The death of Starovoit only adds to suspicions that some high ranking Russian officials are routinely murdered by the powers that be in Putin’s Russia. The Russian outlet Meduza reports that a total of thirteen officials and managers of state-owned enterprises have died suddenly since the start of the war, with defenestration being a surprisingly frequent cause of death. Standing next to a window seems to be a dangerous thing to do in Russia if you run a big company.
No official statement has yet been released by the Investigative Committee of Russia, though anonymous law enforcement sources told Russian news outlets that the case is being treated as a suicide. A pistol was reportedly found near the body, though no further details have been confirmed, reported Meduza.
“The full-scale invasion of Ukraine has been an unusually dangerous time for Russian officials and senior executives responsible for state and private oil and gas companies. Death has claimed top managers at corporations such as Gazprom, Lukoil, and Transneft,” Meduza reports.
Below is a list of deaths published by Meduza:
January 2022: Leonid Shulman, head of the transport service for Gazprom Invest, was found dead in the bathtub of his country house in an affluent neighbourhood outside St. Petersburg.
February 2022: Alexander Tyulyakov, deputy director of Gazprom’s Unified Settlement Center for Corporate Security, was found hanged in the garage of his house in a cottage settlement outside St. Petersburg.

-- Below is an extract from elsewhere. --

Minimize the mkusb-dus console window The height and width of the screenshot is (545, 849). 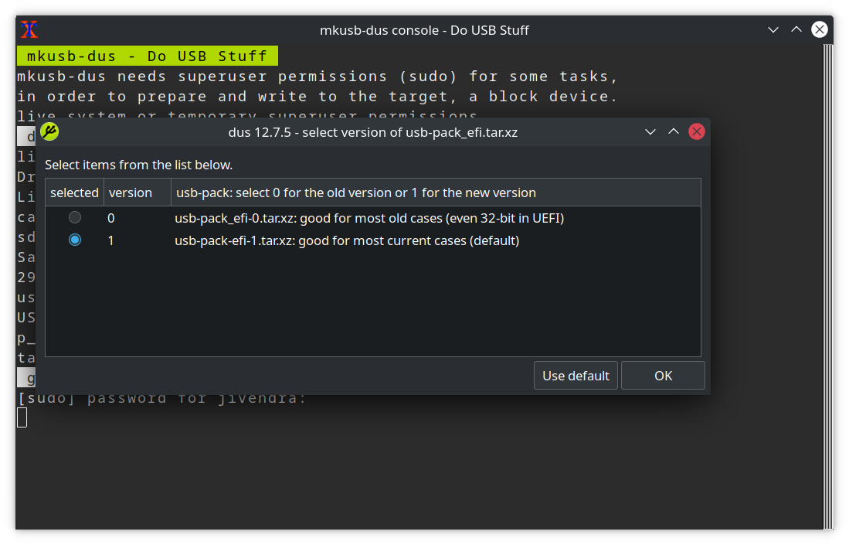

April 2022: Vladislav Avaev, vice president of Gazprombank, was found shot dead in his Moscow apartment. The bodies of his wife and their young daughter were discovered nearby, shot to death, by a surviving daughter. Investigators said the doors to the apartment were locked from the inside, and no sign of forced entry was found.
April 2022: Sergey Protosenya, former top manager of Novatek, was found dead at his villa in Spain. The bodies of his wife and teenage daughter were found in their beds, having been brutally murdered with an axe and a knife.
May 2022: Alexander Subbotin, a former member of Lukoil’s board of directors, was found dead in Mytishchi, a city outside Moscow in the basement of a private residence reportedly belonging to a self-styled shaman who provided alternative medical treatments. According to Russian news agencies, Subbotin had visited the residence seeking treatment for hangover-related symptoms involving toad venom therapy.
Preliminary reports attributed the death to acute heart failure.
July 2022: Yuri Voronov, founder of Astra-Shipping (a Gazprom subcontractor), was found dead in a swimming pool in a cottage settlement in Leningrad Region with a gunshot wound to the head.
August 2022: Ravil Maganov, chairman of Lukoil’s board of directors, fell from a window at a hospital in Moscow where he was undergoing treatment, a death Russian authorities described as suicide.
December 2022: Oleg Zatsepin, general director of Kogalymneftegaz (a Lukoil subsidiary in the Khanty-Mansi Autonomous District), was found dead in his office.
February 2023: Vyacheslav Rovneyko, co-founder of Urals Energy, an oil businessman from the late 1990s, and former business partner of Boris Yeltsin’s son-in-law, was found dead in his house on Rublyovskoye Highway, Moscow’s most exclusive residential area.
October 2023: Vladimir Nekrasov, chairman of Lukoil’s board of directors, died of acute heart failure.
March 2024: Vitaly Robertus, vice president of Lukoil, was found dead in his Moscow office. The cause of death was not officially disclosed by the company or Russian authorities.
July 2025: Andrey Badalov, vice president of Transneft, fell from the window of his apartment on Rublyovskoye Highway in Moscow.
July 2025: Roman Starovoit, dismissed from his position as Russia’s transportation minister, took his own life in a parking lot outside Moscow.